What is required
Output exactly the lines of the listing below that run from the line with "This screenshot has width=1024, height=803." through the line with "the MetaMask fox". No pictures.

Data records
___

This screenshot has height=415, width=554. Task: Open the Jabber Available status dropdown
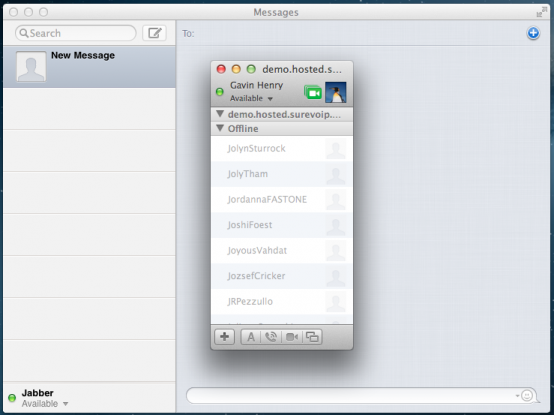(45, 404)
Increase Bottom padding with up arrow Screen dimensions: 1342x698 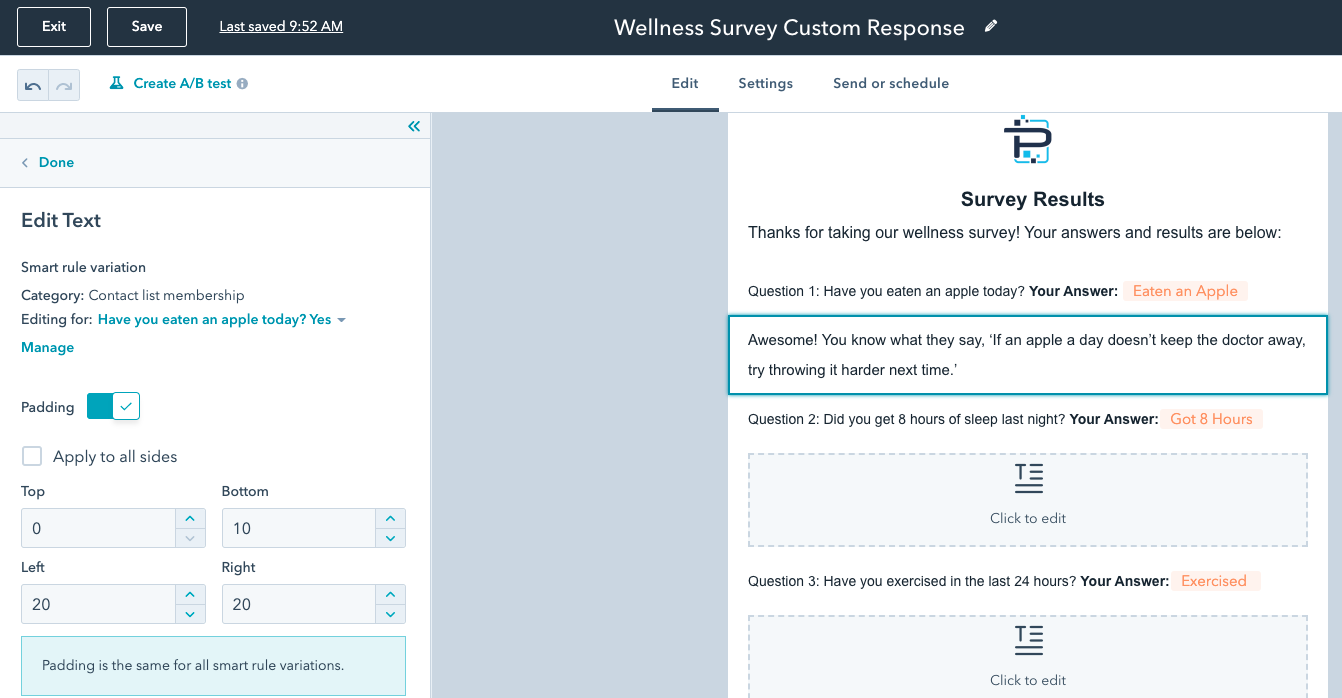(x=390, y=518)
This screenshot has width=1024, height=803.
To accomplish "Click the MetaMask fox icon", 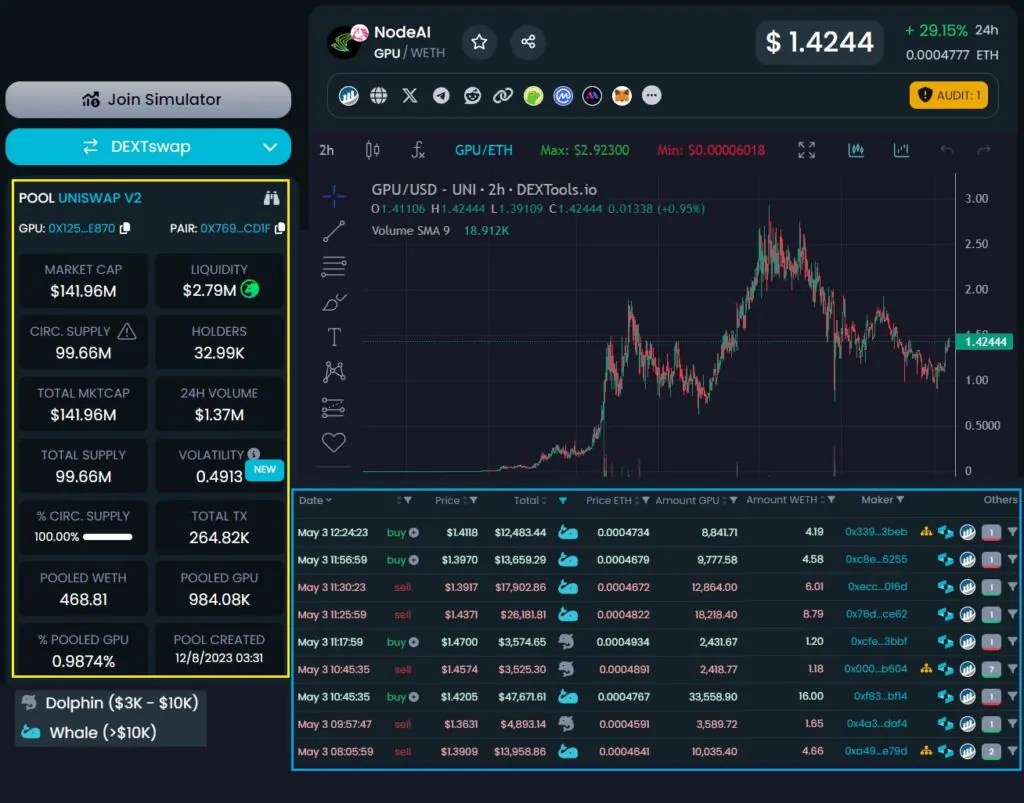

___

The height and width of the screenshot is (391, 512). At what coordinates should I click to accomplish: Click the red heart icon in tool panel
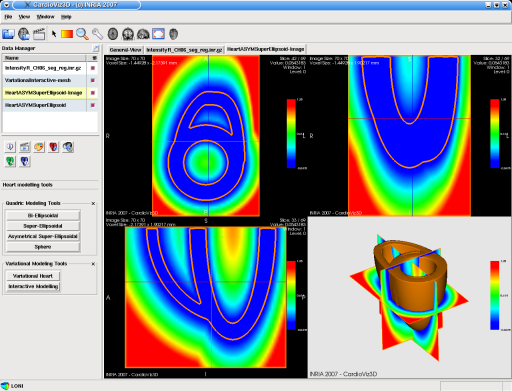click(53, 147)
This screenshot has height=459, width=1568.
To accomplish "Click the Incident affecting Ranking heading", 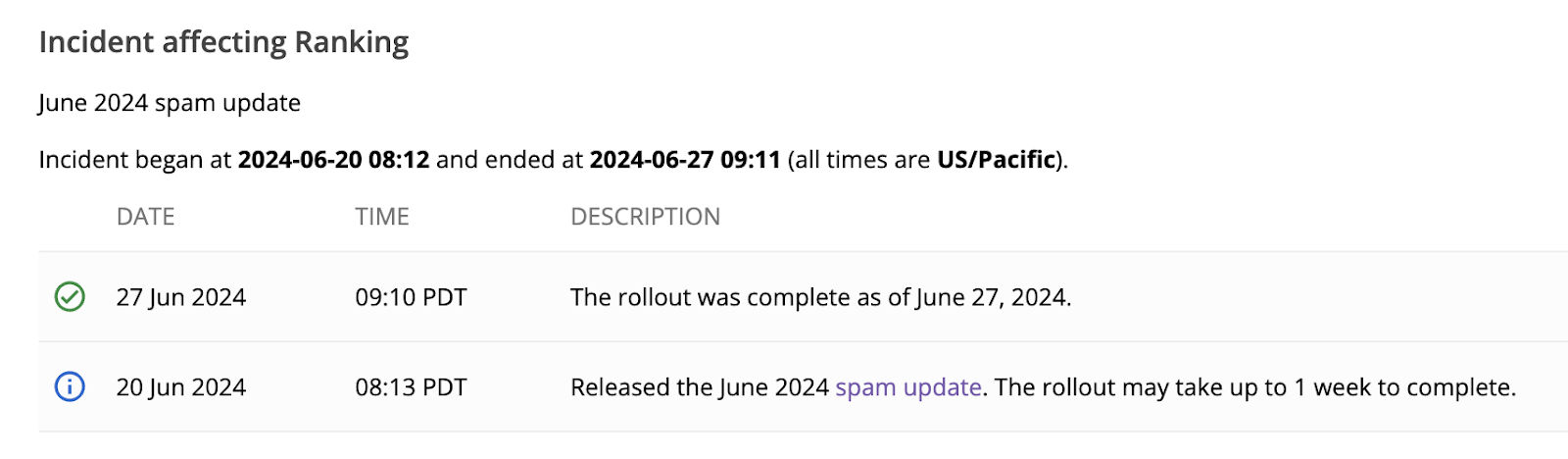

___

Final answer
This screenshot has width=1024, height=803.
To accomplish "Click the MetaMask fox icon", 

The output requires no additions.